**Required work**
Beginning at the line that contains "This screenshot has height=590, width=706.", output each line exactly through the end of the records, and drop any pictures.

**Input**
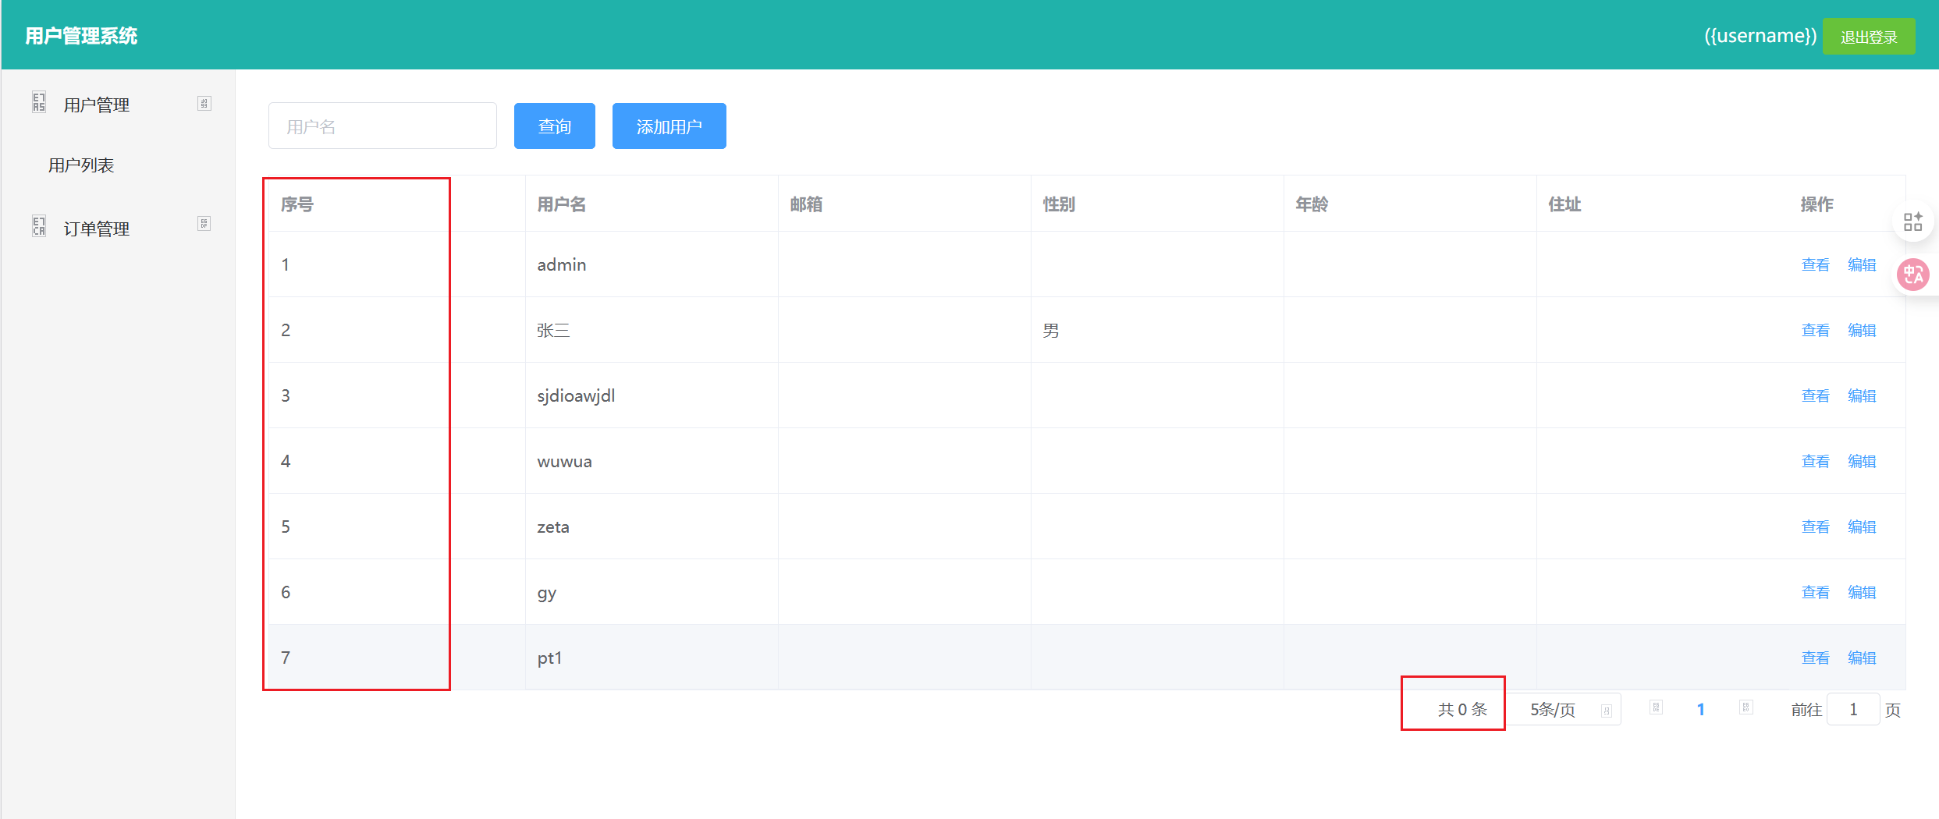Click the 前往 page number input box
Viewport: 1939px width, 819px height.
coord(1852,710)
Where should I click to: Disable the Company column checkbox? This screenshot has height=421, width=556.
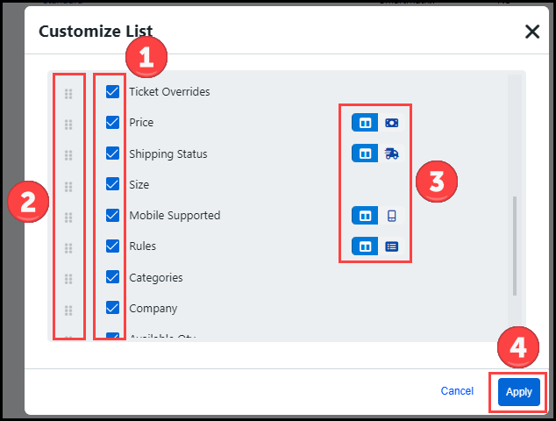click(x=112, y=308)
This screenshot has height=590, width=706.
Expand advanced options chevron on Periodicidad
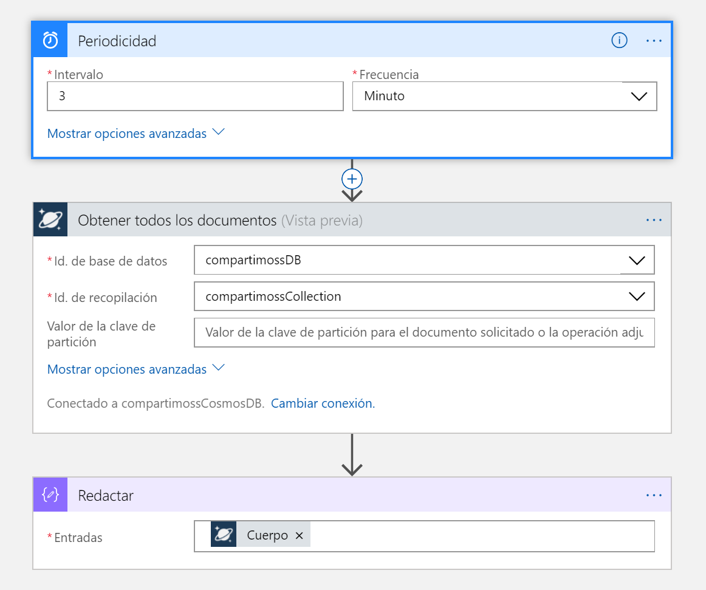click(x=218, y=132)
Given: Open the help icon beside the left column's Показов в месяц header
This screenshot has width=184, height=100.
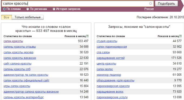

**Answer area**
This screenshot has height=590, width=706.
Expand advanced options chevron on Periodicidad
click(x=218, y=132)
Given: Open the help icon beside the left column's Показов в месяц header
This screenshot has width=184, height=100.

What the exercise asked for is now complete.